▶ GOAL OF THE EXERCISE
Rewrite the data below, changing "Where should I click to:" to "Where do I click to:" everywhere it appears and leaving every other part as it is.
## Start RECORDS FOR THIS EXERCISE
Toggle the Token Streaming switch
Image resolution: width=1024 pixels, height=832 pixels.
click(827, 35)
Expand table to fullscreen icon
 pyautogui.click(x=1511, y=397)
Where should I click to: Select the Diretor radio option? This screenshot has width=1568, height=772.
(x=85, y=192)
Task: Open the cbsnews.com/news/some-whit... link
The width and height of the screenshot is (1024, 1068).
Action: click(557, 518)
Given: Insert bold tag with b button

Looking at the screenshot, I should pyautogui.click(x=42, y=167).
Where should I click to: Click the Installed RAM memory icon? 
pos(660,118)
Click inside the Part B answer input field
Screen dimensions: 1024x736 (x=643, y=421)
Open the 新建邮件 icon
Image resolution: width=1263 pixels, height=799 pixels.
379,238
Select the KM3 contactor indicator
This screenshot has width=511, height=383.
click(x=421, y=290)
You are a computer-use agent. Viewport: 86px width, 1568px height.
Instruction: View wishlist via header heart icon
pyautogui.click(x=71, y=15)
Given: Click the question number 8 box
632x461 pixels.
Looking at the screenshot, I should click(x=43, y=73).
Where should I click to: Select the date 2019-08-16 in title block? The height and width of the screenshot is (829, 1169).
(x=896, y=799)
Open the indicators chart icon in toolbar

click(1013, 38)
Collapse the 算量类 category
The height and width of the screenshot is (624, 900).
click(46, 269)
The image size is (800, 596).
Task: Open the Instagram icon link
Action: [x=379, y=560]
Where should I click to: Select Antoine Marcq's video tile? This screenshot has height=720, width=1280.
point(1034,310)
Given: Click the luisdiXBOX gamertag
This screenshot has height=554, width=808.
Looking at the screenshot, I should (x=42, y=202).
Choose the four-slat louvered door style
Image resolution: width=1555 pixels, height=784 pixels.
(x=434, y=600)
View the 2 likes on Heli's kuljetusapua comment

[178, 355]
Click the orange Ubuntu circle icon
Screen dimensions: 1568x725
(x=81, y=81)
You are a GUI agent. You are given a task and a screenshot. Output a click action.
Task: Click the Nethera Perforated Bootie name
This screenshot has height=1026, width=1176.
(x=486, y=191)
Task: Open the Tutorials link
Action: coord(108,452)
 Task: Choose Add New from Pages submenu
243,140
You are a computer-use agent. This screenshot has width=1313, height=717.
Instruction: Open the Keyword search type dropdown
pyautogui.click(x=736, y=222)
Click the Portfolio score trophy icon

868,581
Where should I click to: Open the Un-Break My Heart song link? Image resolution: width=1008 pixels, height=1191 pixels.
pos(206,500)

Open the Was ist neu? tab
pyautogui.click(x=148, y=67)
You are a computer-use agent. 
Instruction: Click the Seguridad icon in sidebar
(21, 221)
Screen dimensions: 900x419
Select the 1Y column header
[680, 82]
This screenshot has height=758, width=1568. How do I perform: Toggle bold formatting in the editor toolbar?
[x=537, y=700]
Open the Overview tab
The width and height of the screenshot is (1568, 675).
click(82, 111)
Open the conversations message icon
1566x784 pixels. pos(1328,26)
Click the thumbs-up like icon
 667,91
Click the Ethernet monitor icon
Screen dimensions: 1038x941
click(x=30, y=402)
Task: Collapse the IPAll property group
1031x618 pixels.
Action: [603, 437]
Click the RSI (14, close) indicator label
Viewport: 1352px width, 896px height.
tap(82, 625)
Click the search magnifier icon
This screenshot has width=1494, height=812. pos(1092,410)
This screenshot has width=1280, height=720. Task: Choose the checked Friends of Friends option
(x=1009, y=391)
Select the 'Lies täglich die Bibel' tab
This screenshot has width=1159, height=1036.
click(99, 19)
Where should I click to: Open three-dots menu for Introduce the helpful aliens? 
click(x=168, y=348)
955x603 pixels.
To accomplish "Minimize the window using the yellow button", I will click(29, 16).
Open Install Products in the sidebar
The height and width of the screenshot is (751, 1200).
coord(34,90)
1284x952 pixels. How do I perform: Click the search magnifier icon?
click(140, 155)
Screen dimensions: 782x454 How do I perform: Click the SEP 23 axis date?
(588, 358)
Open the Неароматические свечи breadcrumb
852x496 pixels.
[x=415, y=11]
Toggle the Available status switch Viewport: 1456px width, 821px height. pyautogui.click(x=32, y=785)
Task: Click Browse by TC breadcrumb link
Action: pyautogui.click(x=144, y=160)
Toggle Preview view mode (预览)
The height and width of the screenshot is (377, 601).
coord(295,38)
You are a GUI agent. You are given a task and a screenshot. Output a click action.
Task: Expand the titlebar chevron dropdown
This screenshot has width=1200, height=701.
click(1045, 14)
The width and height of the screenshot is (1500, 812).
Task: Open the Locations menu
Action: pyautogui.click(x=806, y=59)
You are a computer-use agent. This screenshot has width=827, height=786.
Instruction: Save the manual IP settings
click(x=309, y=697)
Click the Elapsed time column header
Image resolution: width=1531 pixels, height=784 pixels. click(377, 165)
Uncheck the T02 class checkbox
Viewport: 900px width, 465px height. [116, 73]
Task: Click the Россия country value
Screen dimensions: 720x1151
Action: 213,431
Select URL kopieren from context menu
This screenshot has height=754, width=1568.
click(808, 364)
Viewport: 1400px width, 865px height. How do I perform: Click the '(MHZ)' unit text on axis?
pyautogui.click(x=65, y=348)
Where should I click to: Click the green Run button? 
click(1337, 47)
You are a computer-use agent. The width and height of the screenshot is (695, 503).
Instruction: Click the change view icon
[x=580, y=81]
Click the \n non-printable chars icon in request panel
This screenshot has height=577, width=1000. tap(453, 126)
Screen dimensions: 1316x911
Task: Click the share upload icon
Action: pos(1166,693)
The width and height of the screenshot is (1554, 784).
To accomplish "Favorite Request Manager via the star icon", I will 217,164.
## End RECORDS FOR THIS EXERCISE
▶ FINISHED TASK
Toggle the Token Streaming switch
Image resolution: width=1024 pixels, height=832 pixels.
click(827, 35)
Expand table to fullscreen icon
 pyautogui.click(x=1511, y=397)
Where do I click to: Select the Diretor radio option? This screenshot has width=1568, height=772.
(x=85, y=192)
Task: Open the cbsnews.com/news/some-whit... link
The width and height of the screenshot is (1024, 1068).
Action: click(557, 518)
Given: Insert bold tag with b button

Looking at the screenshot, I should pyautogui.click(x=42, y=167).
Where do I click to: Click the Installed RAM memory icon? 
pos(660,118)
Click inside the Part B answer input field
Screen dimensions: 1024x736 (x=643, y=421)
Open the 新建邮件 icon
Image resolution: width=1263 pixels, height=799 pixels.
379,238
Select the KM3 contactor indicator
This screenshot has width=511, height=383.
click(x=421, y=290)
You are a computer-use agent. Viewport: 86px width, 1568px height.
Instruction: View wishlist via header heart icon
pyautogui.click(x=71, y=15)
Given: Click the question number 8 box
632x461 pixels.
Looking at the screenshot, I should click(x=43, y=73).
Where do I click to: Select the date 2019-08-16 in title block? The height and width of the screenshot is (829, 1169).
(x=896, y=799)
Open the indicators chart icon in toolbar

click(1013, 38)
Collapse the 算量类 category
The height and width of the screenshot is (624, 900).
click(46, 269)
The image size is (800, 596).
Task: Open the Instagram icon link
Action: [x=379, y=560]
Where do I click to: Select Antoine Marcq's video tile? This screenshot has height=720, width=1280.
point(1034,310)
Given: Click the luisdiXBOX gamertag
This screenshot has height=554, width=808.
Looking at the screenshot, I should (x=42, y=202).
Choose the four-slat louvered door style
Image resolution: width=1555 pixels, height=784 pixels.
(x=434, y=600)
View the 2 likes on Heli's kuljetusapua comment

[178, 355]
Click the orange Ubuntu circle icon
Screen dimensions: 1568x725
(x=81, y=81)
You are a GUI agent. You are given a task and a screenshot. Output a click action.
Task: Click the Nethera Perforated Bootie name
This screenshot has height=1026, width=1176.
(x=486, y=191)
Task: Open the Tutorials link
Action: coord(108,452)
 Task: Choose Add New from Pages submenu
243,140
You are a computer-use agent. This screenshot has width=1313, height=717.
Instruction: Open the Keyword search type dropdown
pyautogui.click(x=736, y=222)
Click the Portfolio score trophy icon

868,581
Where do I click to: Open the Un-Break My Heart song link? Image resolution: width=1008 pixels, height=1191 pixels.
pos(206,500)

Open the Was ist neu? tab
pyautogui.click(x=148, y=67)
You are a computer-use agent. 
Instruction: Click the Seguridad icon in sidebar
(21, 221)
Screen dimensions: 900x419
Select the 1Y column header
[680, 82]
This screenshot has height=758, width=1568. How do I perform: Toggle bold formatting in the editor toolbar?
[x=537, y=700]
Open the Overview tab
The width and height of the screenshot is (1568, 675).
click(82, 111)
Open the conversations message icon
1566x784 pixels. pos(1328,26)
Click the thumbs-up like icon
 667,91
Click the Ethernet monitor icon
Screen dimensions: 1038x941
click(x=30, y=402)
Task: Collapse the IPAll property group
1031x618 pixels.
Action: [603, 437]
Click the RSI (14, close) indicator label
Viewport: 1352px width, 896px height.
tap(82, 625)
Click the search magnifier icon
This screenshot has width=1494, height=812. pos(1092,410)
This screenshot has width=1280, height=720. Task: Choose the checked Friends of Friends option
(x=1009, y=391)
Select the 'Lies täglich die Bibel' tab
This screenshot has width=1159, height=1036.
click(99, 19)
Where do I click to: Open three-dots menu for Introduce the helpful aliens? 
click(x=168, y=348)
955x603 pixels.
To accomplish "Minimize the window using the yellow button", I will click(29, 16).
Open Install Products in the sidebar
The height and width of the screenshot is (751, 1200).
coord(34,90)
1284x952 pixels. How do I perform: Click the search magnifier icon?
click(140, 155)
Screen dimensions: 782x454 How do I perform: Click the SEP 23 axis date?
(588, 358)
Open the Неароматические свечи breadcrumb
852x496 pixels.
[x=415, y=11]
Toggle the Available status switch Viewport: 1456px width, 821px height. pyautogui.click(x=32, y=785)
Task: Click Browse by TC breadcrumb link
Action: pyautogui.click(x=144, y=160)
Toggle Preview view mode (预览)
The height and width of the screenshot is (377, 601).
coord(295,38)
You are a GUI agent. You are given a task and a screenshot. Output a click action.
Task: Expand the titlebar chevron dropdown
This screenshot has width=1200, height=701.
click(1045, 14)
The width and height of the screenshot is (1500, 812).
Task: Open the Locations menu
Action: pyautogui.click(x=806, y=59)
You are a computer-use agent. This screenshot has width=827, height=786.
Instruction: Save the manual IP settings
click(x=309, y=697)
Click the Elapsed time column header
Image resolution: width=1531 pixels, height=784 pixels. click(377, 165)
Uncheck the T02 class checkbox
Viewport: 900px width, 465px height. [116, 73]
Task: Click the Россия country value
Screen dimensions: 720x1151
Action: 213,431
Select URL kopieren from context menu
This screenshot has height=754, width=1568.
click(808, 364)
Viewport: 1400px width, 865px height. How do I perform: Click the '(MHZ)' unit text on axis?
pyautogui.click(x=65, y=348)
Where do I click to: Click the green Run button? 
click(1337, 47)
You are a computer-use agent. The width and height of the screenshot is (695, 503).
Instruction: Click the change view icon
[x=580, y=81]
Click the \n non-printable chars icon in request panel
This screenshot has height=577, width=1000. tap(453, 126)
Screen dimensions: 1316x911
Task: Click the share upload icon
Action: pos(1166,693)
The width and height of the screenshot is (1554, 784).
To accomplish "Favorite Request Manager via the star icon", I will 217,164.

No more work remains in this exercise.